India and the UK have joined hands to study the ongoing Southwest monsoon using underwater robots and overhead aircraft in the Bay of Bengal region. The robots will be dropped off Indian ships to analyse oceanic conditions, while the aircraft will hover on top, measuring atmospheric circulations and synthesising data, reported AFP.
The combined effort is expected to help forecast the monsoonal onset in the country more accurately. This will also help understand how the south Asian monsoon affects the global climate, said Adrian Matthews from UK's University of East Anglia (UEA).
Scientists from UEA's School of Environmental Sciences and University of Reading will release the robots and fly the aircraft, respectively, for the joint observational exercise that will cost Rs. 76 crore and involve three projects.

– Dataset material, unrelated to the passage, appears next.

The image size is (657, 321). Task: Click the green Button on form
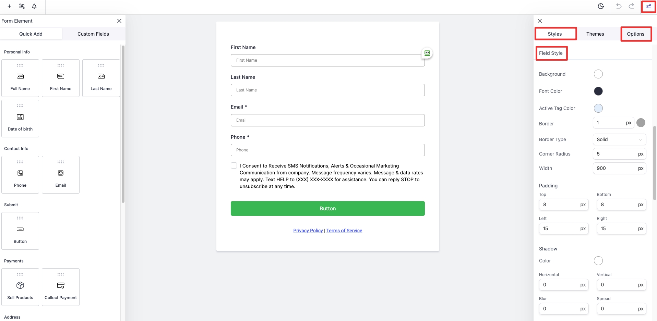click(x=327, y=208)
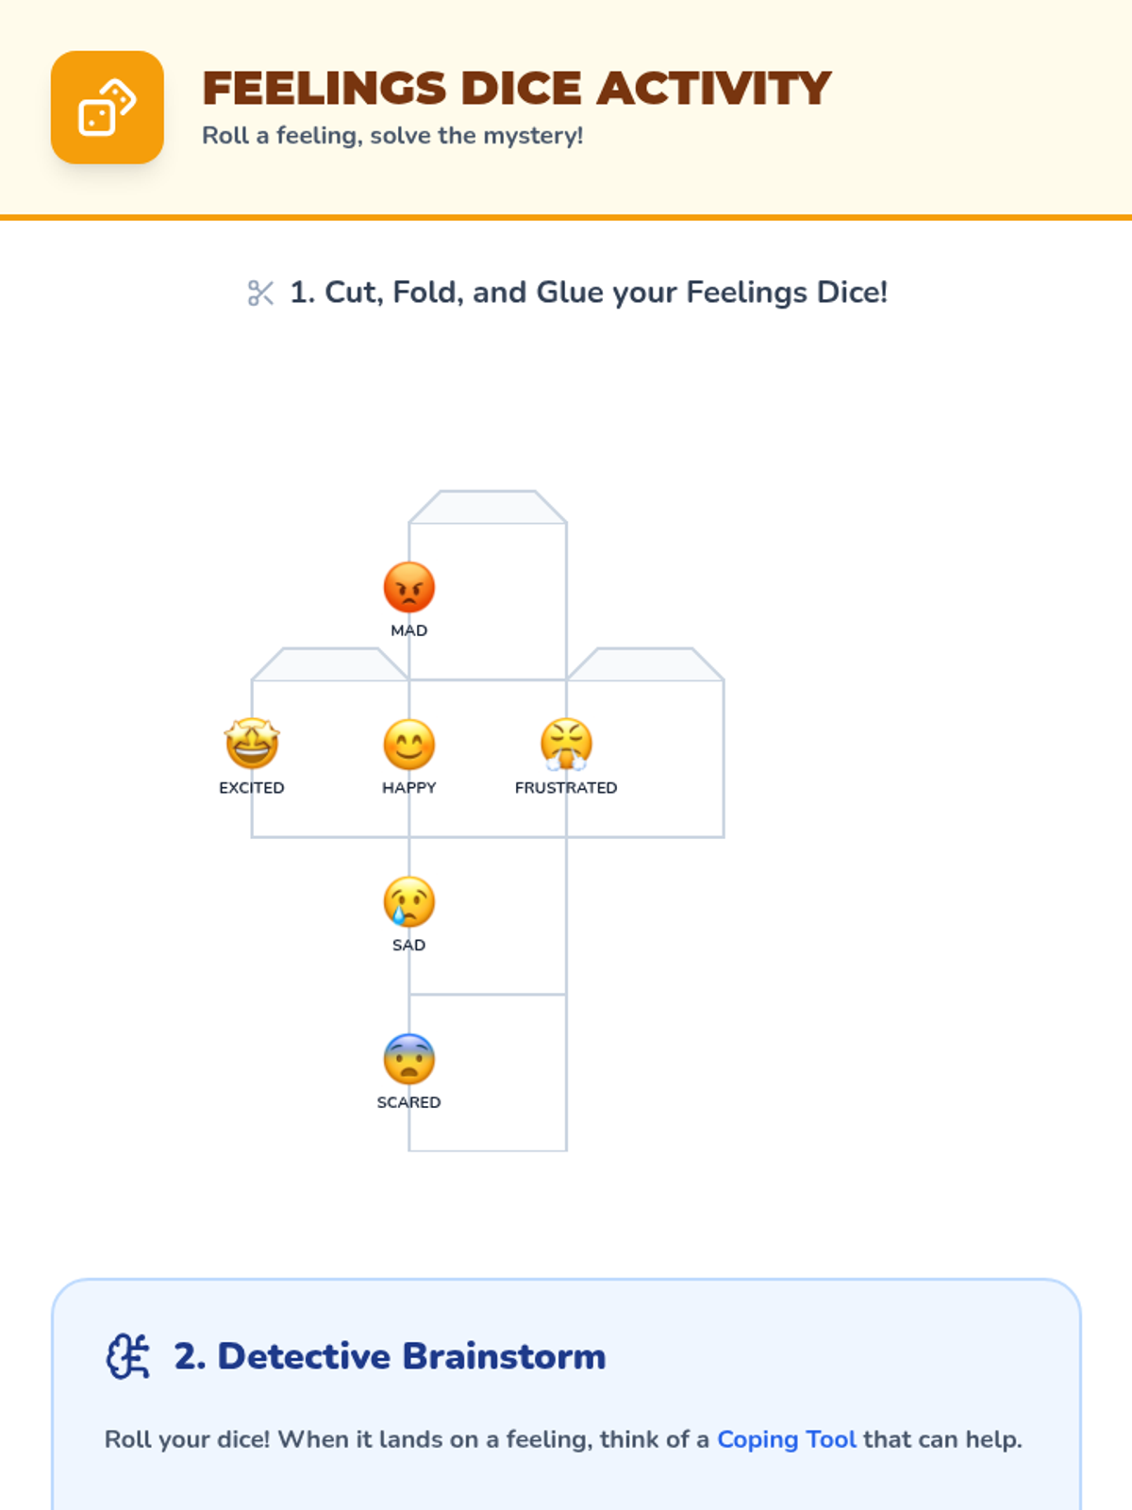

The (Bobble) project will determine, quantify and model ocean-atmosphere interactions that drive variability in the south Asian monsoon, reported the Mint. Alongside the two UK-based institutes, the National Oceanography Centre in Southampton and India's four national institutes under the ministry will collaborate.
The robots under the Bobble project will measure ocean properties like sea salinity, temperature and current for a month's time across the 400km stretch of the Bay, and relay daily data to the UK using mobile signals, according to a press release by the UEA cited by the business daily.
Two other projects include South West Asian Aerosol-Monsoon Interactions (SWAAMI) that intend to measure the presence of aerosols during pre-monsoons across northern India and the Bay of Bengal. The Interaction of Convective Organization and Monsoon Precipitation, Atmosphere, Surface and Sea (INCOMPASS) project will model out the cyclical surface-atmosphere feedback processes.
"The Indian monsoon is notoriously hard to predict. It is a very complicated weather system and the processes are not understood or recorded in science," Mathew, the lead researcher, told AFP.
The data collated across projects will help understand the impact the smaller space and time scale have on predicting the large scale variability of the Indian monsoon, reported the Mint. It added that the project is jointly funded by India's ministry of earth sciences, the UK Natural Environment Research Council, the UK's Met Office and the Newton Fund.
Last week, India's secretary to the ministry of earth sciences said that India would adopt a new dynamic model of monsoon forecast and invest in a supercomputer worth Rs. 400 crore for faster computing to generate 3-D models on developing monsoon patterns.
The June to September monsoonal showers provide 70 percent of rains for most regions in India, sustaining more than 600 million farm dependent lives in the country. Nearly 60 percent of India's net sown area is rain-fed.